Amazon tablet goes head-to-head with iPad

NEW YORK -- Amazon is applying real heat on Apple.

Even before CEO Jeff Bezos announced the Kindle Fire tablet at a packed press conference here Wednesday, the market for slate-style computers was on fire. Practically every tech manufacturer under the sun has brought out a tablet. Yet only the Apple iPad has been a piping hot bestseller, dousing the tablet dreams for companies ranging from Research In Motion to Hewlett-Packard.

Amazon could change that. On the surface, and up in the Internet cloud where the tech battle rages on, the outlook for the new Fire tablet, which ships Nov. 15, would appear promising.

For starters, playing with Fire will only cost $199. The entry-level iPad by comparison costs $499. The 14.6-ounce Fire has a fast dual-core processor and a protective 7-inch Gorilla Glass display capable of showing off 16 million colors. There's a handsome carousel interface (built on top of its Android operating system) that shows off movies, TV shows, books, magazines, music and other content Amazon is all too happy to sell.

One reason that some companies have not succeeded in the marketplace is "because they built tablets instead of services," Bezos said in an interview following the press conference. "The hardware tablet is (only) a piece of that service. The end-to-end service is what customers really want, the deep integration with all of Amazon's media."

That Fire only has a modest 8 gigabytes of storage may be beside the point. All the content consumers buy (and in some cases rent) through Amazon will be stored and backed up for free online. The Fire tablet, at least at the outset, is Wi-Fi only, and with 7 or 8 hours of battery life doesn't come close to the four week or so longevity of its Kindle cousins.

Amazon introduced three new products besides Fire, two touchscreen Kindles, coming Nov. 21 for $99 (without 3G connectivity) and $149 (with 3G), respectively, plus an under 6-ounce non-touch Kindle for $79, which ships immediately. Two existing Kindles with physical keyboards remain in the lineup, for $99 and $139, without or with 3G. Not all users want a touch device, Bezos says. Amazon also unveiled a promising new Kindle feature called X-Ray which lets readers explore "the bones of the book" by learning more about fictional characters and historical places.

Bezos doesn't expect Fire to cannibalize lower-priced Kindles. "There's lots of data that people buy Kindles and they also buy LCD display devices. Because you can do different things with them. It's like having a pair of running shoes and a pair of hiking boots.
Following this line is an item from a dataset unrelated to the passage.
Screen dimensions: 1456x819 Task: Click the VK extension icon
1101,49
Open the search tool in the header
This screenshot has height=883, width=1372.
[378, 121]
At these price points people can afford to buy both of them."

That may be wishful thinking. But Fire boasts some interesting innovations, including what Amazon claims is an exceptionally speedy "split browser" called Silk that is engineered to take advantage of the backbone of the Internet by moving heavy lifting computations to the cloud. It can also anticipate where a user is going to click next, by exploiting the same technology that helps Amazon on the Web famously determine that "customers who bought this also bought this." Now it's effectively "people who load this Web page, here's what they load next."

"There has to be something in the coffee in Seattle. What an inspired idea this cloud-backed mobile browser is for Amazon," says Al Hilwa, a program director at IDC.

Moreover, on its market leading Kindle electronic readers, Amazon has had a feature known as Whispersync, which lets you keep your progress inside a book in sync as you read across other Kindles, smartphones, computers and on the Web.

With Fire, Amazon adds Whispersync to movies and TV shows, meaning you can start watching a flick on the tablet, and resume on a large screen TV, potentially a killer application. Amazon has been pushing its Prime subscriptioin service that now includes instant streaming of movies.

Bezos says Amazon already has about 10,000 apps in its Android app store and "now that this thing is announced we can start approaching more developers about Kindle Fire. "From a developers point of view it is Android, so you don't have to develop special apps for Kindle Fire."

Forrester Research analyst Sarah Rotman Epps says "the rapid fire adoption of the Fire will give app developers a reason—finally to develop Amazon tablet apps."

At the outset, you can get Android apps from the Amazon App store. It'll be up to Google, Bezos says, to allow users to enter the Android Market from the Fire device.

As much as Amazon competes against Apple, Google, and Microsoft, "In most ways we're like minded with (these companies) and work closely with them. And then there are little corners where we step on each other toes. I think there's a lot of mutual respect."

Epps of Forrester believes: "Amazon will be a strong No. 2, and we expect no other serious tablet competitors until Windows 8 tablets launch."

Does Bezos expect people to buy Fire and iPads?

"We'll have to see. Price point makes such a big difference—the $199 price point makes Kindle Fire an incredibly attractive device. It's a high quality product at a non-premium price. I think we're going to sell millions of Kindle readers and millions of Kindle Fires."